Start of Exercise materials

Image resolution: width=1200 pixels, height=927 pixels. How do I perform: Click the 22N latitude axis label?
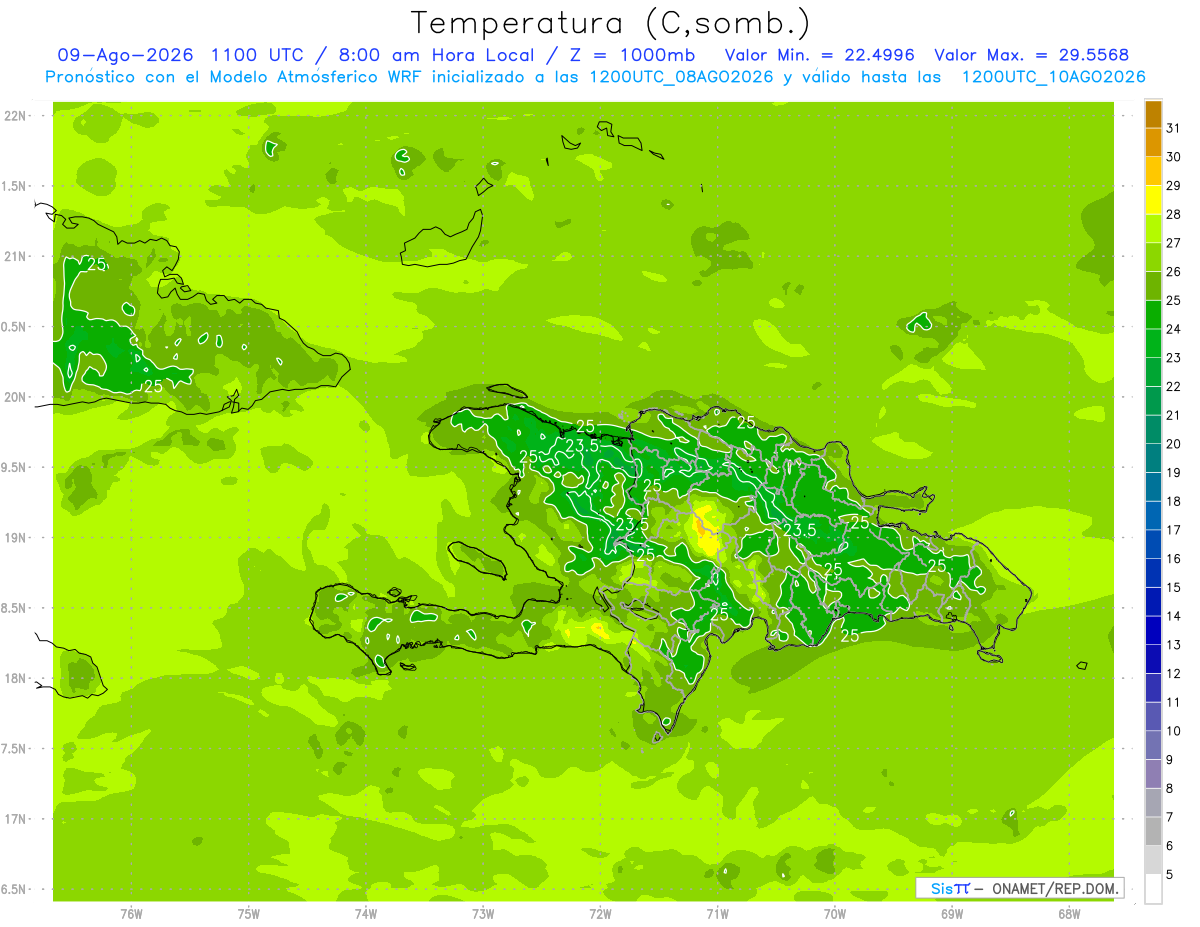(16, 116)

End of Exercise materials
Start of Exercise materials

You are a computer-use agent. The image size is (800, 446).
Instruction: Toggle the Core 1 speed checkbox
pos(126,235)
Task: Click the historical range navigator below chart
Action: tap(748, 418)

End of Exercise materials
Start of Exercise materials

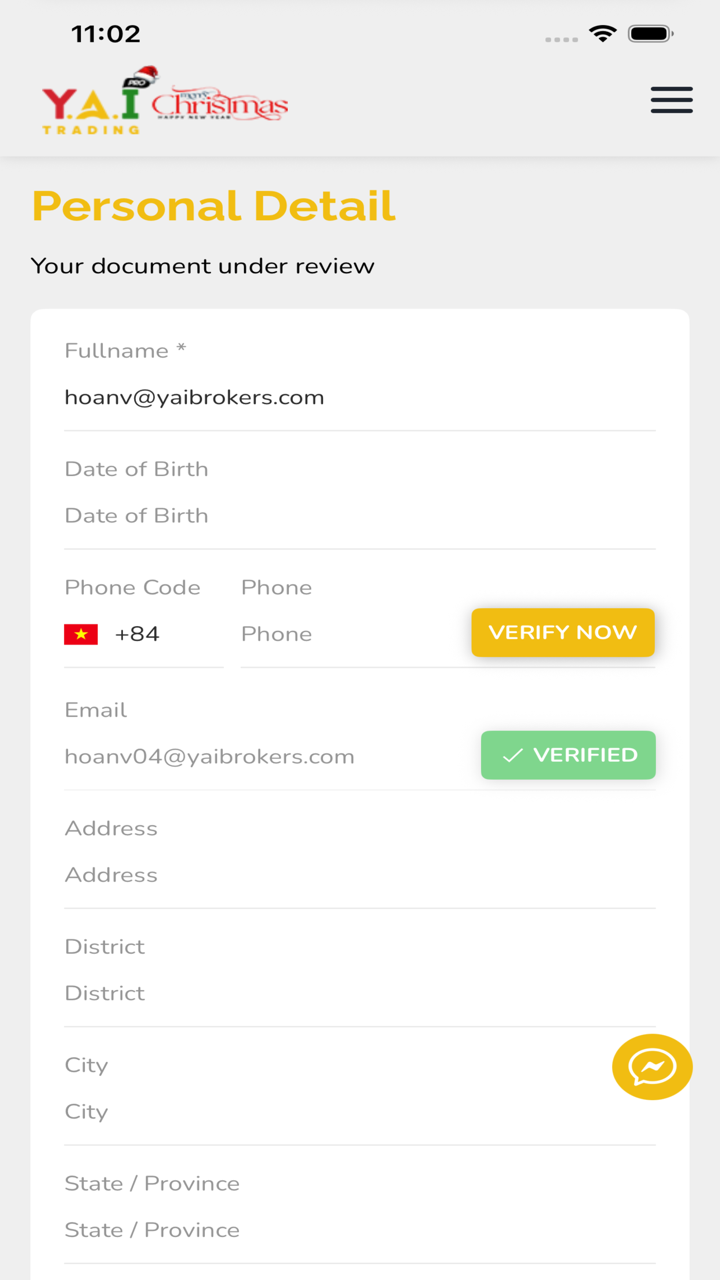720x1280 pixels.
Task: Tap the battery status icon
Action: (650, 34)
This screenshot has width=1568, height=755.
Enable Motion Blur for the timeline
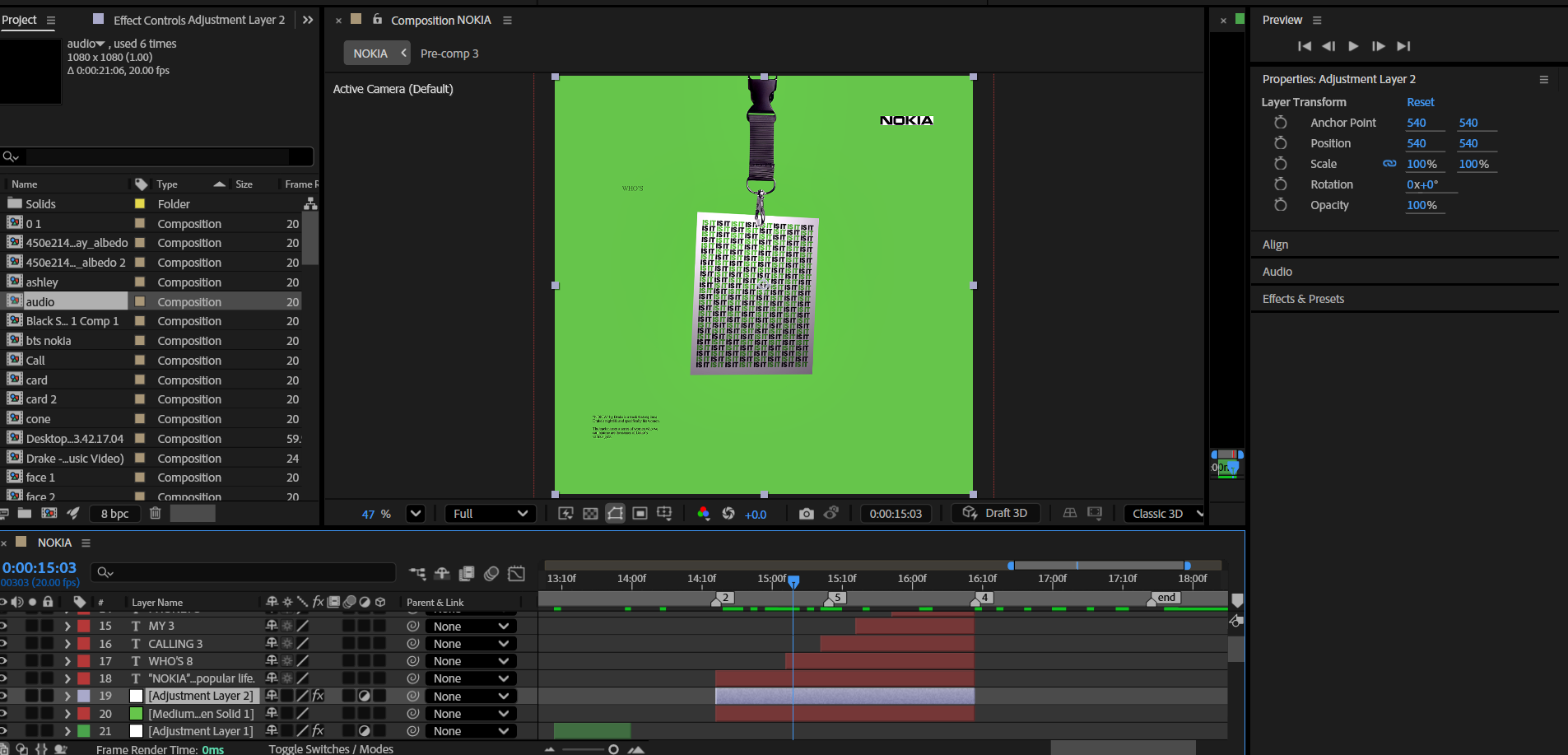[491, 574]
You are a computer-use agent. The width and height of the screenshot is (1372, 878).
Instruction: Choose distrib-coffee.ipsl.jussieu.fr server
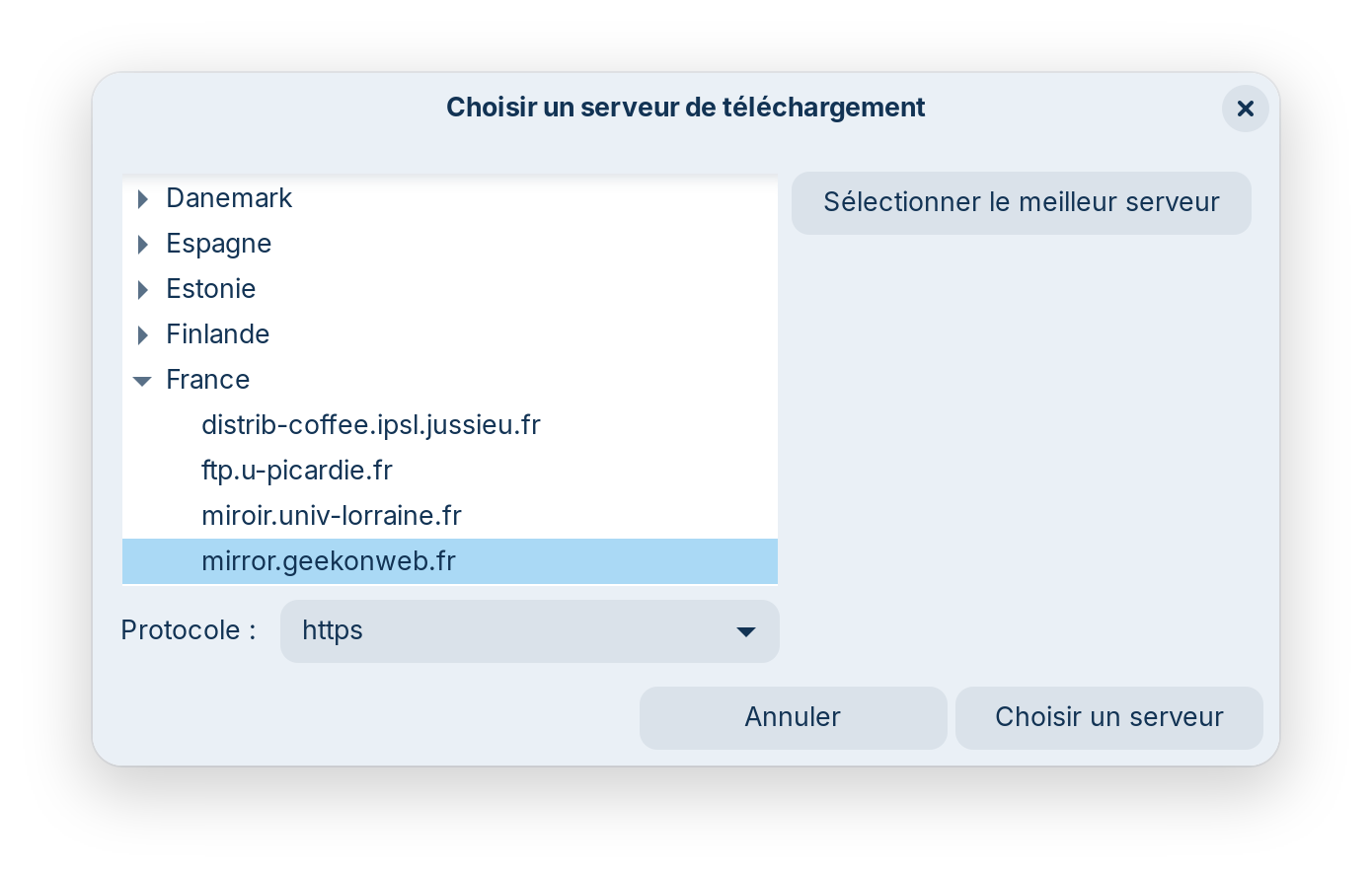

End of Exercise materials

Brief:
Going by the entries above, repeat exactly the lines that start at the line with "This screenshot has width=1568, height=755." and go on through the line with "Instruction: Choose distrib-coffee.ipsl.jussieu.fr". Pictures are not part of the copy.

Answer to this exercise:
This screenshot has width=1568, height=755.
Enable Motion Blur for the timeline
[491, 574]
You are a computer-use agent. The width and height of the screenshot is (1372, 878).
Instruction: Choose distrib-coffee.ipsl.jussieu.fr server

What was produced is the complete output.